DOCUMENT PASSAGE:
BEGIN
We follow a nameless protagonist who is at one point a school girl, a painter, a novelist, and an actress. Because there is a lack of a story we ourselves as the audience have to piece together what is being laid out in front of us, think of it as a ginormous jigsaw puzzle that will take more than a day's work to put back together. What I gather about the film is that it is a comment on feminism and Japanese culture. Now I myself have never been to Japan so I don't understand everything about the culture or the way that they treat women and pornography. That might just be lost in translation. However, there are several sequences that stick out to me with clear meaning than one may first see. For instance, there is a lizard in a bottle who the main character says has grown too big to escape the bottle. Towards the end of the film, the same thing can be said about our main character as she is grown too big for her bottle and cannot escape. This might be in reference to light decisions that one makes and can never back out of for they have permanent repercussions, or in the narrative framework that the actress is now stuck in a business that will never respect her and she only desperately wants to escape. In the last 10 minutes of the film, our main protagonist sits at a desk and explains what the film means and begins to hammer her head into a cake. But I think it's trying to convey is that we need to understand everything and so we have to take it in places where it will beat us over the head with what it means, then we as human beings have to have an understanding of what we're viewing or else we will disregard it as nothing, thus bashing her head into the desk explaining the "meaning" of the film. Our main character also talks about being a virgin and a whore at the same time, that one cannot exist without the other, and maybe the way that Society views certain women as only one or the other, pure or tainted.
What is so amazing about this film is that it breaks its own rules and goes with the flow and doesn't decide to backtrack. There's a moment where we break the fourth wall on we understand that this is just a film set only to transition to another film set where it isn't a film but instead real life. There are several instances were reality and fiction begin to blend together. Several times with the assistant we see her transitioning from being nice to our protagonist to being outright despicable, and the same way about our protagonist. She can go from being an extremely nice person to being a woman who abuses her staff to the point where she forces someone to be raped. Where she herself was also raped for the sake of being a part of a porno to prove that she is a whore and filthy.
It goes without saying that this film looks beautiful from its stark bright colors and use of minimal locations. There are several instances of dolly shots that allow us to really understand the geography of the location we're in. The lighting goes from intense brightness to balance off of the bright colors painted on the walls to dark moody coloring when the scenes have darker undertones to dim out whatever optimism our protagonist might hold. The script is complex and almost nonexistent at the same time. I can see several people watching this and waiting for Antiporno to get the point, but what this film does is dilute its point and wrings it out for every last drop for those who love this film to lap up and beg for more.
Antiporno is one visceral surrealist nightmare about the modern culture of Japan and the place of women within its society. It touches on themes of power, abuse, self-identity, choice, and freedom making us being to wonder ourselves the value of another person and the lens we view others in. Simply put, Antiporno is a film that we may never truly understand and one that requires the utmost attention from the audience, but if you're willing to make the trek it is a worthwhile and rewarding experience like no other.
END
PROVIDED DATA:
BEGIN
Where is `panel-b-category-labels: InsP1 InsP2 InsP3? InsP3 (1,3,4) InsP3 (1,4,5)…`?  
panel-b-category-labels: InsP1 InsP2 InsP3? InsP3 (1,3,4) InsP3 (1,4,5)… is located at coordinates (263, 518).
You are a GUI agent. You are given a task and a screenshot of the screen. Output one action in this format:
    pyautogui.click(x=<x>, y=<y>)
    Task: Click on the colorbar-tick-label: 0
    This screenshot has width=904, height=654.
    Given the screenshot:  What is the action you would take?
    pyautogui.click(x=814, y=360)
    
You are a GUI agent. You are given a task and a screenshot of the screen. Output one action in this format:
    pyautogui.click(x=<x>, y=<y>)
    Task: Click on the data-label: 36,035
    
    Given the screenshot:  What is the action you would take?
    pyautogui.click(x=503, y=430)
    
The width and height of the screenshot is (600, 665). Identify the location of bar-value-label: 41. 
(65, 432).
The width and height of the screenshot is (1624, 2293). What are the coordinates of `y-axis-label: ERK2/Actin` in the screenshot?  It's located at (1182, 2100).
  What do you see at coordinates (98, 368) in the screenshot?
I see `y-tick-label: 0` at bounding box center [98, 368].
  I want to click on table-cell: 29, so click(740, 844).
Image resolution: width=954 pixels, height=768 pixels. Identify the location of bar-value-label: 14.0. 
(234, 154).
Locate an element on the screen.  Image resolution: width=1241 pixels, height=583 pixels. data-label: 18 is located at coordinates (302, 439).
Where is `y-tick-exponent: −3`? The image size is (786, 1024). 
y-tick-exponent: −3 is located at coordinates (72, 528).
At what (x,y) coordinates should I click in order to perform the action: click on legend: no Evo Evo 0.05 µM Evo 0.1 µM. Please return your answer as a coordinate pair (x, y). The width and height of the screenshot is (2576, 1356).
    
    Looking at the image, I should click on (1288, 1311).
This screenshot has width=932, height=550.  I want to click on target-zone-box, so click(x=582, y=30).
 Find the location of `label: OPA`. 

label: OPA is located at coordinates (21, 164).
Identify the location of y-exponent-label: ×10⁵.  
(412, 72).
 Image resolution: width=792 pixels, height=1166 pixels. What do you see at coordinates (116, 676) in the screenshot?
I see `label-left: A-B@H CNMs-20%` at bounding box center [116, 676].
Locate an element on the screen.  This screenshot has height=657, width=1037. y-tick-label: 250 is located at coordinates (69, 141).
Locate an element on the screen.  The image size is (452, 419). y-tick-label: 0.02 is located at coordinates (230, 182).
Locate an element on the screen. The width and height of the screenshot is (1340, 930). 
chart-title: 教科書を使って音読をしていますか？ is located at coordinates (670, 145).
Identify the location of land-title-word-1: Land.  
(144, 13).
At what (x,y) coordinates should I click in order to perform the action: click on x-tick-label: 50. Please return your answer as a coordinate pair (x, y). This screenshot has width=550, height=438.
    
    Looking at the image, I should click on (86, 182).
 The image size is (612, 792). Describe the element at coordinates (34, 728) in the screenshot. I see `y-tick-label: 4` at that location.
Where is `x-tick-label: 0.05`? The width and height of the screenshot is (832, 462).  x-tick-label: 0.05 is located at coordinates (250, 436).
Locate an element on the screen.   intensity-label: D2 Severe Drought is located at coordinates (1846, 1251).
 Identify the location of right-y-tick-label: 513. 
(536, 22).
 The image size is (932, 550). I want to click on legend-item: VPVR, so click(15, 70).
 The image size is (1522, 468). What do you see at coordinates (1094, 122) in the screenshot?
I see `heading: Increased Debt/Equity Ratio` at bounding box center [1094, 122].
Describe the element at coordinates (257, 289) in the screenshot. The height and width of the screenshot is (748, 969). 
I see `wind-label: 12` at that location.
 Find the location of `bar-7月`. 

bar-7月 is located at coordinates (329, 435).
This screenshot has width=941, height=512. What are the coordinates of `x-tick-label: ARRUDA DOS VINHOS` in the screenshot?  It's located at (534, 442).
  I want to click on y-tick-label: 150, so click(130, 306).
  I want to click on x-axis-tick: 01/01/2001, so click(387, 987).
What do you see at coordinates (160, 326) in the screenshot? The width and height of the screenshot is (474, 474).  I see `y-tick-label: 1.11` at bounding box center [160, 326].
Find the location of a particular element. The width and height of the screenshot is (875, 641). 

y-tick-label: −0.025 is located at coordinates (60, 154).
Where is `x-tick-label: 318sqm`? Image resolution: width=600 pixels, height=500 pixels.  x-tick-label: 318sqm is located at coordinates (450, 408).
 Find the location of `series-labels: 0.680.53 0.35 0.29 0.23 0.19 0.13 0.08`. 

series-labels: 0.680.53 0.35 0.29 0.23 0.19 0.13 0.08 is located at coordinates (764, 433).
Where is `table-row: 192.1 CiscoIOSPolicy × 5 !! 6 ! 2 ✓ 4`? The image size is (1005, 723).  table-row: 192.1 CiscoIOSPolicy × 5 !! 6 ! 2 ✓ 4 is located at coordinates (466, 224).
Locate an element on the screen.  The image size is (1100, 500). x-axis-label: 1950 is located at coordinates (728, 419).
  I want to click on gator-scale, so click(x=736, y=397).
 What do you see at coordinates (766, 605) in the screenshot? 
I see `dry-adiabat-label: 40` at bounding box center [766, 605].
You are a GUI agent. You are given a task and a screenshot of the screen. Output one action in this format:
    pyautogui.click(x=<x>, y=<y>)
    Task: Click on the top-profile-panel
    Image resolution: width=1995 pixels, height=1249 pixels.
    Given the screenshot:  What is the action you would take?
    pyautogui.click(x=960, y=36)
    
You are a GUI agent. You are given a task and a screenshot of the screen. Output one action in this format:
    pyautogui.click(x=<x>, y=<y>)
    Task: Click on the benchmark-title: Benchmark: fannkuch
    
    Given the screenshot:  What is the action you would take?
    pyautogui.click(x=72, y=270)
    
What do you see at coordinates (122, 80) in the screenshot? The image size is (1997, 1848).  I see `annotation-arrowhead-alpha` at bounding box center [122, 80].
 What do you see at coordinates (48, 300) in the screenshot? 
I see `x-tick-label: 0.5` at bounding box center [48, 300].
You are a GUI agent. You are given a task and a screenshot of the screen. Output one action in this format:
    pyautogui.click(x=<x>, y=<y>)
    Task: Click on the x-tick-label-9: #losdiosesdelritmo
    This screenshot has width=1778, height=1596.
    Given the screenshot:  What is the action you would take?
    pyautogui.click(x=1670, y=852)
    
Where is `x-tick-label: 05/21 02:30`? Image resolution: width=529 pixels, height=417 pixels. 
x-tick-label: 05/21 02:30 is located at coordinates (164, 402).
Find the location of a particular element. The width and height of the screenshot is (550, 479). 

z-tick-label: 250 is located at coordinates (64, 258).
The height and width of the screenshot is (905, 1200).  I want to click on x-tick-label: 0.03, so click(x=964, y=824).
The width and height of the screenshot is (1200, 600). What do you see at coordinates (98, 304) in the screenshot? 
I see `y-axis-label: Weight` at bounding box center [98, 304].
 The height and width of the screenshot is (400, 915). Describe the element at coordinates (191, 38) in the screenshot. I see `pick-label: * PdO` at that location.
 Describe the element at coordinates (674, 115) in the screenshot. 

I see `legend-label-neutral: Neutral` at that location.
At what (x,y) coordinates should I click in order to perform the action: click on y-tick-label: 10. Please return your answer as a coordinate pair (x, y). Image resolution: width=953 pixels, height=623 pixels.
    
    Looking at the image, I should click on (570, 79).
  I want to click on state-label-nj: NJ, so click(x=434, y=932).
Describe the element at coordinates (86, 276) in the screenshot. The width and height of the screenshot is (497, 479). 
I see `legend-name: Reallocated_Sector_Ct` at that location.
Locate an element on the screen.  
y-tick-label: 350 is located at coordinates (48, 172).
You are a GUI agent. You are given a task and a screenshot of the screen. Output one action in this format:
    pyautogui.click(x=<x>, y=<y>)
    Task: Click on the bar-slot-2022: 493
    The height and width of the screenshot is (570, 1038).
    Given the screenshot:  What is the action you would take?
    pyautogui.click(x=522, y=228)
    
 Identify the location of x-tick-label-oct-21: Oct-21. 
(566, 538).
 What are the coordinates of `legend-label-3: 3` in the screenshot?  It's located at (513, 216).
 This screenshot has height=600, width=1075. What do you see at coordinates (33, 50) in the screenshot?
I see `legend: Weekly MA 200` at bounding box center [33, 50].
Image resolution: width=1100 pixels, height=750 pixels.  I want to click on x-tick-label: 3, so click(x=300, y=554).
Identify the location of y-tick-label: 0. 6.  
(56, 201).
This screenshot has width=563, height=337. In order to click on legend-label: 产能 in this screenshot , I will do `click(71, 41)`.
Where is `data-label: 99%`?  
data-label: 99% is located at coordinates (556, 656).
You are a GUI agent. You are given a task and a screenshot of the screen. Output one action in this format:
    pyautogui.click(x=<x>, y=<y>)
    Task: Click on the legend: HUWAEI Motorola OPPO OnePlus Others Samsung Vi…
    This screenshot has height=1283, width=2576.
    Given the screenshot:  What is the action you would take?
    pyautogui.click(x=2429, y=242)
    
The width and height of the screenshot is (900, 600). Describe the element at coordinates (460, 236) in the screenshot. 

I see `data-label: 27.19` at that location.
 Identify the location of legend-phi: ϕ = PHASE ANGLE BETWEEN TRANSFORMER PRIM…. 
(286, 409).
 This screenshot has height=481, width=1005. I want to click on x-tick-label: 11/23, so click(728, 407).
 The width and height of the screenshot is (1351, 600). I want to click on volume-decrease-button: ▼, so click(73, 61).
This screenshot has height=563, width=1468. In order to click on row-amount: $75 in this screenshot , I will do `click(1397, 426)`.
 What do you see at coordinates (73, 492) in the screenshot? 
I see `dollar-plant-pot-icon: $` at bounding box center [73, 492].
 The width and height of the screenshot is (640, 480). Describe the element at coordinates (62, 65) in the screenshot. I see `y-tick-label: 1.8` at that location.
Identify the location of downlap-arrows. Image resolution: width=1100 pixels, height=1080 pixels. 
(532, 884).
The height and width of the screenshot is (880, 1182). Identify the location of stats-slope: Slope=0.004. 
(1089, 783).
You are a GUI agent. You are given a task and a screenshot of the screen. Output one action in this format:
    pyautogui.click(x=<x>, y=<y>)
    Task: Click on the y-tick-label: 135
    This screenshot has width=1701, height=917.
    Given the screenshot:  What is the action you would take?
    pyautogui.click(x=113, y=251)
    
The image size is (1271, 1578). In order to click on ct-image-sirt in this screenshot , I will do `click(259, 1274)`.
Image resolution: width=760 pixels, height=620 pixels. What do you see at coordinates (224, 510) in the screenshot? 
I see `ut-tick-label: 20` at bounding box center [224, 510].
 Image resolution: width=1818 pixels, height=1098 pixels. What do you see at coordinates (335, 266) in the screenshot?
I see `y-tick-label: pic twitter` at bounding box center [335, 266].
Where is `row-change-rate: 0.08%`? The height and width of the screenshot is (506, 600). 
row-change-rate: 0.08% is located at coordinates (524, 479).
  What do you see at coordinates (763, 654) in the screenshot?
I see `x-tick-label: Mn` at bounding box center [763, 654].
END
TASK TO COMPLETE:
Answer these questions about the Antiporno review:
1. What creature does the main character say has grown too big to escape its bottle?
2. Which camera shots does the review say help the audience understand the geography of a location?
3. What does the final paragraph call Antiporno?

OUTPUT OF THE TASK:
1. A lizard.
2. Dolly shots.
3. A visceral surrealist nightmare about the modern culture of Japan and the place of women within its society.